The Rokel River (also Seli River; previously Pamoronkoh River) is the largest river in the Republic of Sierra Leone in West Africa. The river basin measures 10,622 square kilometres (4,101 sq mi) in size, with the drainage divided by the Gbengbe and Kabala hills and the Sula Mountains. The estuary which extends over an area of 2,950 square kilometres (1,140 sq mi) became a Ramsar wetland site of importance in 1999.

The Rokel rises in the 900 metres (3,000 ft) high interior plateau of the Loma Mountains, in the Guinea Highlands of north central Sierra Leone, flows southwest about 240 miles (390 km) through hill ranges and, together with a smaller, parallel stream called Port Loko Creek, feeds into the Rokel estuary before entering the Atlantic Ocean. The estuary, after it joins the Bankasoka River, is also called the Sierra Leone River, is 25 mi (40 km) in length and has a width varying from 4–10 miles (6.4–16.1 km). Freetown and Pepel are the two ports located on the shores of the estuary. As the estuary widens and joins the Atlantic its width is about 11 km (6.8 mi). The southern shore is the deepest and forms a natural harbour, which is reported to be the third largest in the world.

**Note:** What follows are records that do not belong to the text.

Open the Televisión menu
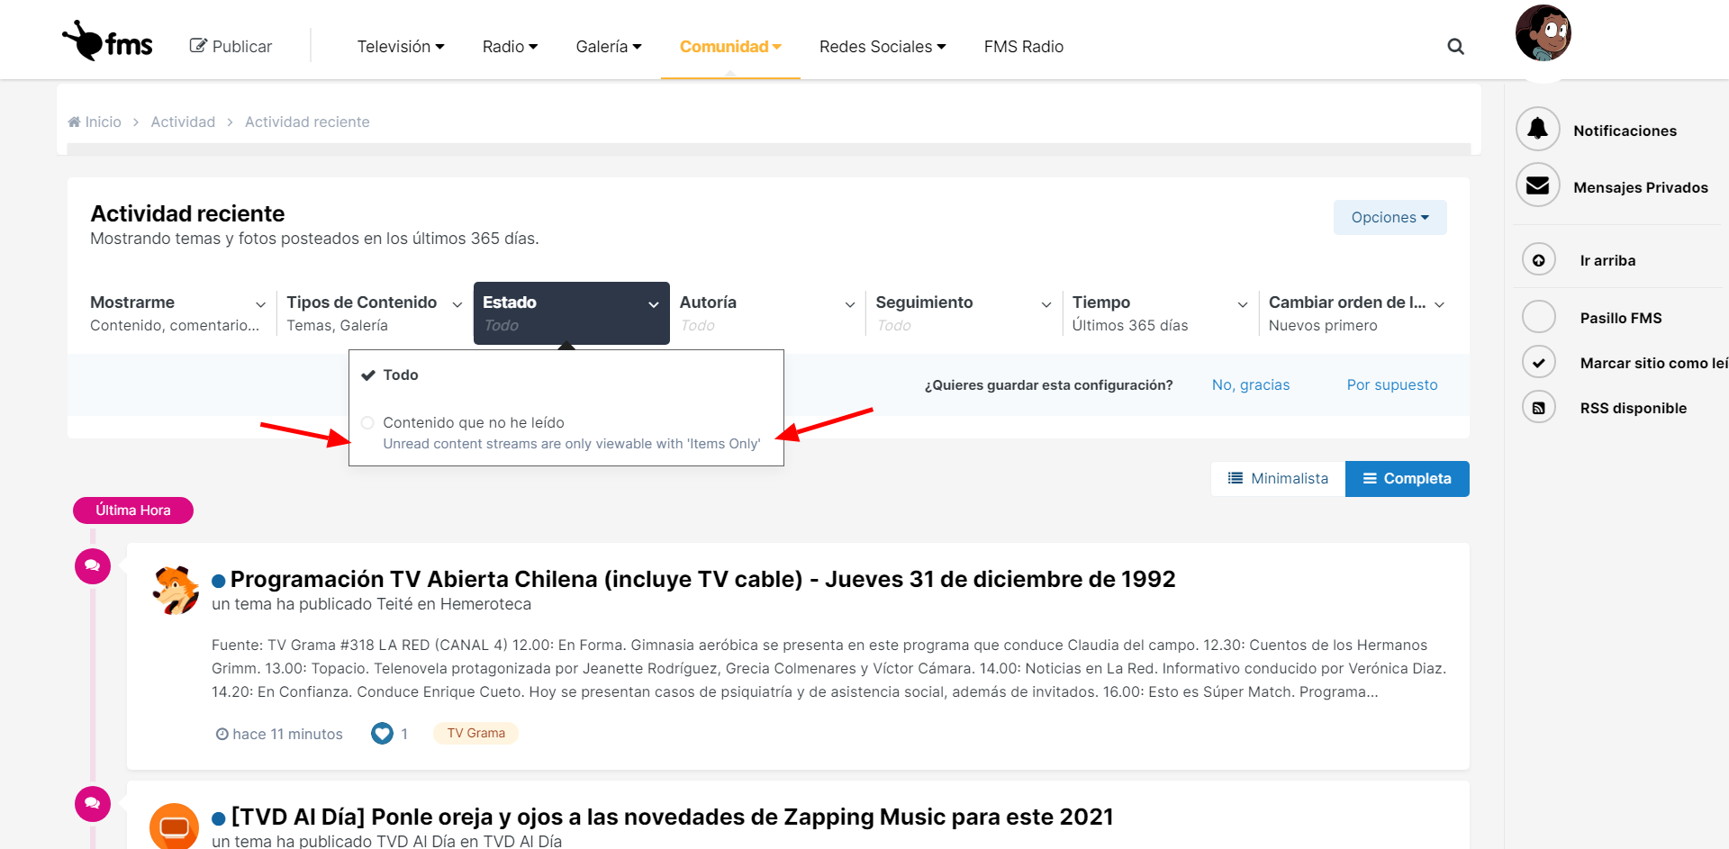Screen dimensions: 1729x849 click(x=400, y=47)
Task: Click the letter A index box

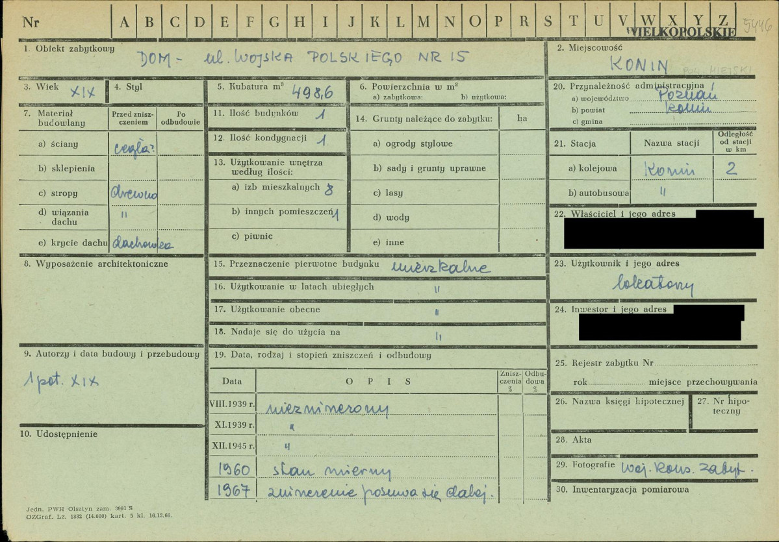Action: 124,21
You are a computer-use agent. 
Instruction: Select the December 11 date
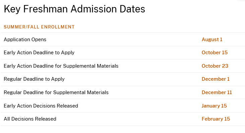tap(217, 92)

Mangrove swamps and the mud flats are the dominant ecosystem (accounting for 19% of the mangrove forest in the country) noted around the river's ria. The river basin measures 10,622 square kilometres (4,101 sq mi) in size, with the drainage divided by the Gbengbe and Kabala hills and the Sula Mountains. The Rokel drops 15 metres (49 ft) at the Bumbuna waterfalls. Mangrove species recorded are Rhizophora, Avicennia, Laguncularia, and Conocarpus, which cover an area of 34.23 hectares (84.6 acres). Sierra Leone's capital city of Freetown lies at the entrance to the Sierra Leone River, about 25 miles (40 km) from the port of Pepel.